WHAT YOU HAVE TO DO —
Format the entries between the lines containing "Locate an element" and "ptz-up-icon: ▲ is", inclusive, as a numbered list with blank lines left out, and omit the pictures.

MATERIAL FOR THE TASK —
------------------------------------------------------------

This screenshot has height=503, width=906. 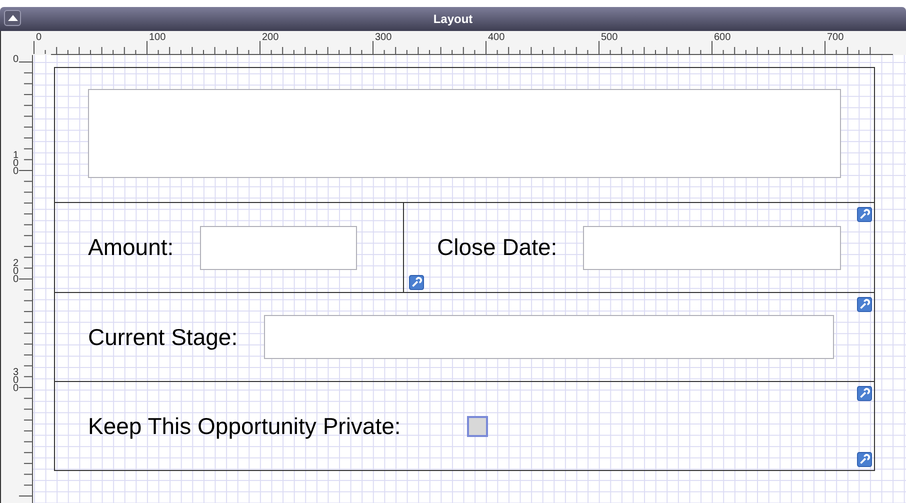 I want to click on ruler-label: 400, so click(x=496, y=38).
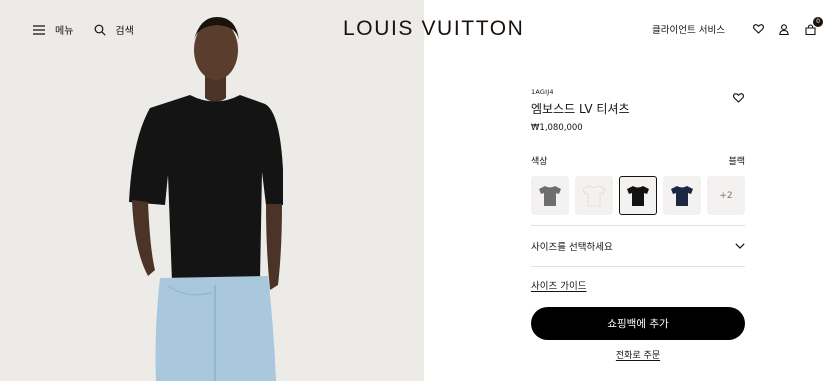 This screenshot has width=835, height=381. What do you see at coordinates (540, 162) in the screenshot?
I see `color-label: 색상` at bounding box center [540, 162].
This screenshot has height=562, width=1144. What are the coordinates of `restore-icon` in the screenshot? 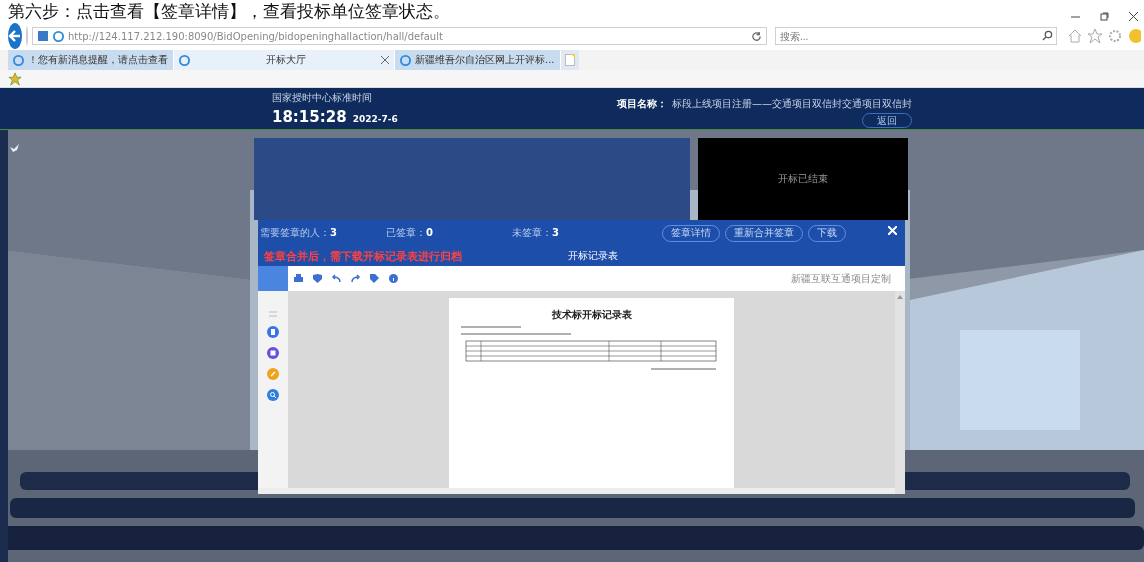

------------------------------------------------------------

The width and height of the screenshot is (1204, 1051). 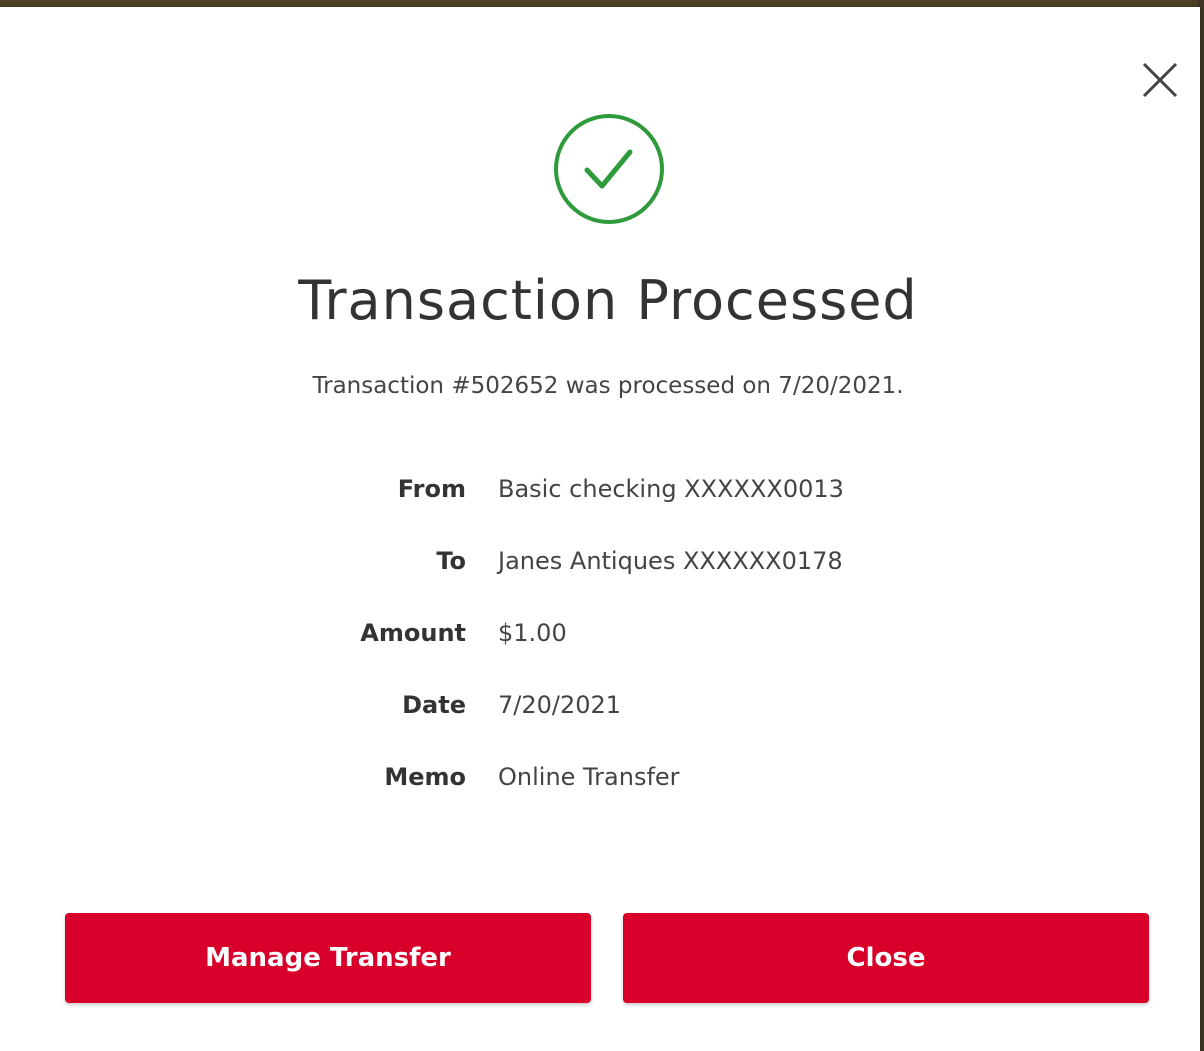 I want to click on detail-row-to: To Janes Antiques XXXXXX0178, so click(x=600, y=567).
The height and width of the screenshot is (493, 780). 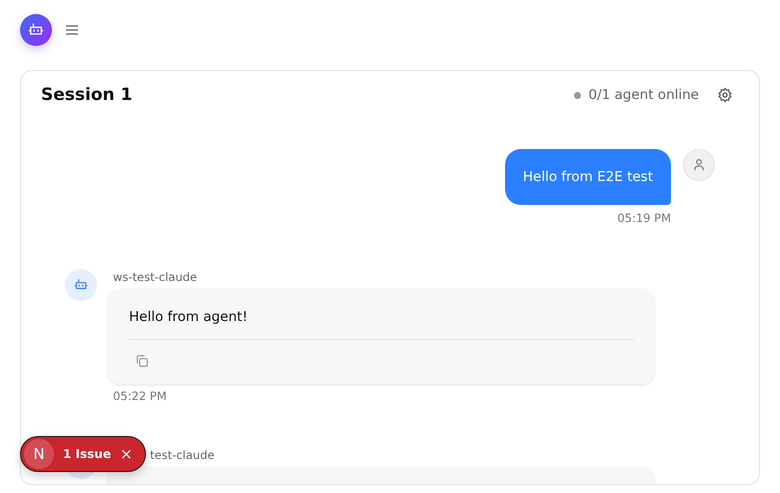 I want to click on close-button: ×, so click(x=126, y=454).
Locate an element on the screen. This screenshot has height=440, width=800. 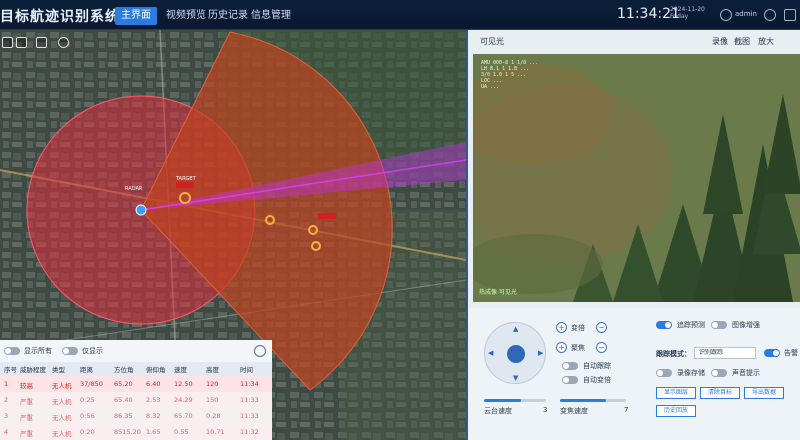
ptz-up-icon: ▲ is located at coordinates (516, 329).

------------------------------------------------------------

ANSWER TO THE EXERCISE —
1. Locate an element on the screen. This screenshot has height=440, width=800. 
2. ptz-up-icon: ▲ is located at coordinates (516, 329).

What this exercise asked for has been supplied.